Biz de onun bütün üstten bakışlarına rağmen Gelecek Partisi ile alakalı olumlu-olumsuz haberlerine yer vermeyi sürdüreceğiz.
Mevzu küçümsemeye gelirse, aynı dilden konuşmayı biliriz.
Ahmet Davutoğlu’nun olduğu ortamda Başaran’ın eşinin, Ömer Faruk Bey için “Bir oturuşta bir danayı tek başına yer veya paramla istediğim her şeyi satın alabilirim” gibilerinden gereksiz, sıradan, geyik muhabbetleri haber diye kaleme alabiliriz.
Ama bunlar haber değil.
Ancak toplumun gözünde bir ölçüdür.
Bilmem anlatabildim mi (?)
O yüzden herkes haddini ve yerini bilmeli, ona göre kendine çeki düzen vermeli, işi şımarıklığa indirgememeli.
Kendi ölçeğinde bu sektörde bütün arkadaşlarımız bir değerdir.
Ya size yanlış anlattılar ya da siz yukarıdan aşağısını tam göremiyorsunuz.
Zaman diyelim…
***
Ömer Faruk Başaran’a atıldığı medya sektöründe üstün başarılar diliyorum.
Aynı heves ve heyecanı siyasette de görmeyi bekleyen, Ahmet Davutoğlu’ndan umutlu binlerce insan olduğu unutulmasın.
Siyaset zor ve meşakkatli bir iştir.
Malzemesi insandır.
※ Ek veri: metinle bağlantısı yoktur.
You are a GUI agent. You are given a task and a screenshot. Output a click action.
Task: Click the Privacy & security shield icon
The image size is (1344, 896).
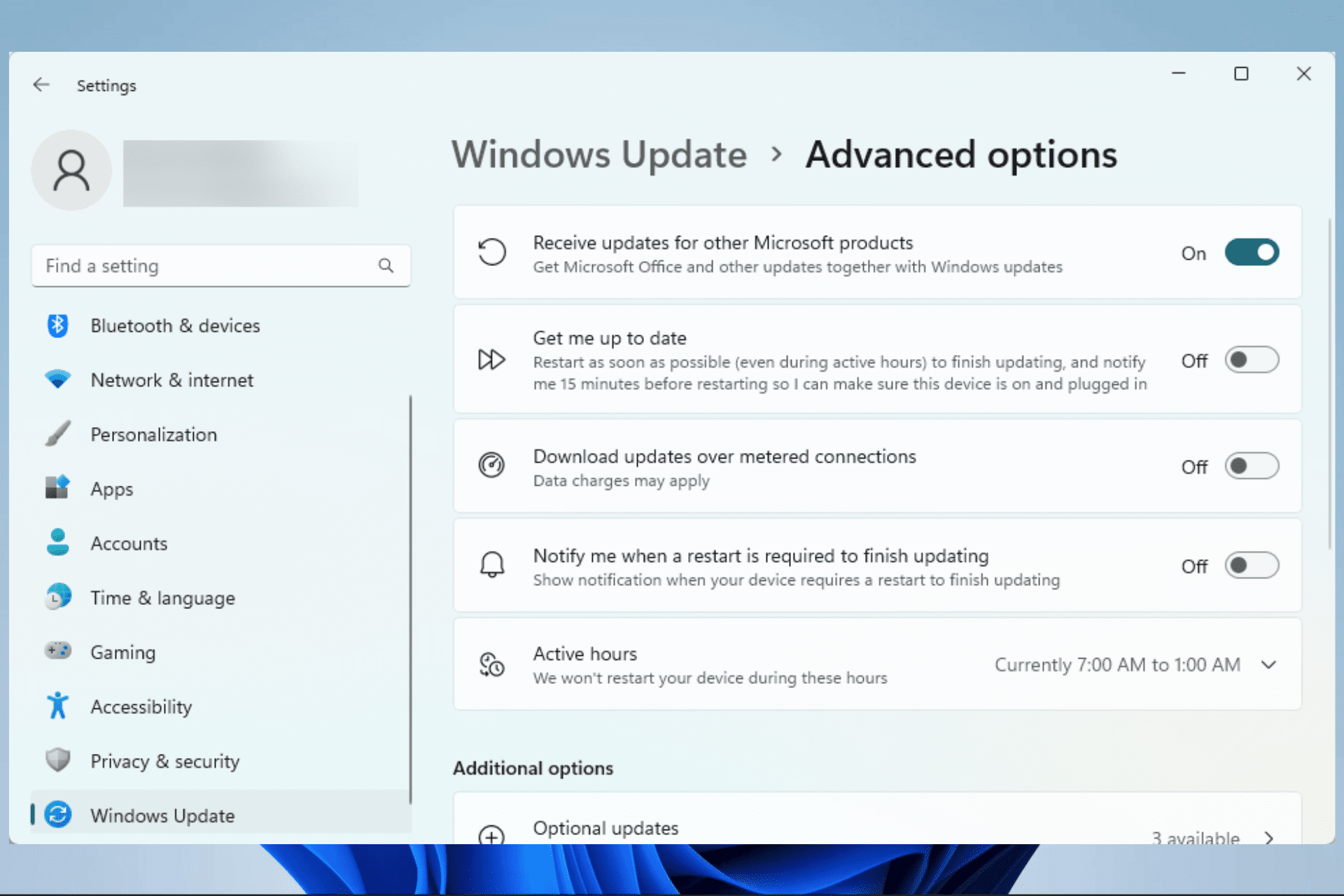pyautogui.click(x=57, y=760)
Sabır gerektirir, hoşgörü gerektirir.
Fakirin halinden anlamayı gerektirir.
Bir sürü alt tabaka insanın derdiyle dertlenmeyi gerektirir.
Elit olmak suç değil, ben de pek çok insan gibi elit olan her şeyi severim.
Benim elitlikten anladığım, eşittir KALİTEDİR…
Ama bu kimseyi hakir görmeniz anlamı taşımamalı.
Hele hele politika yapıyorsanız, on kere düşünüp bir kere konuşmalısınız.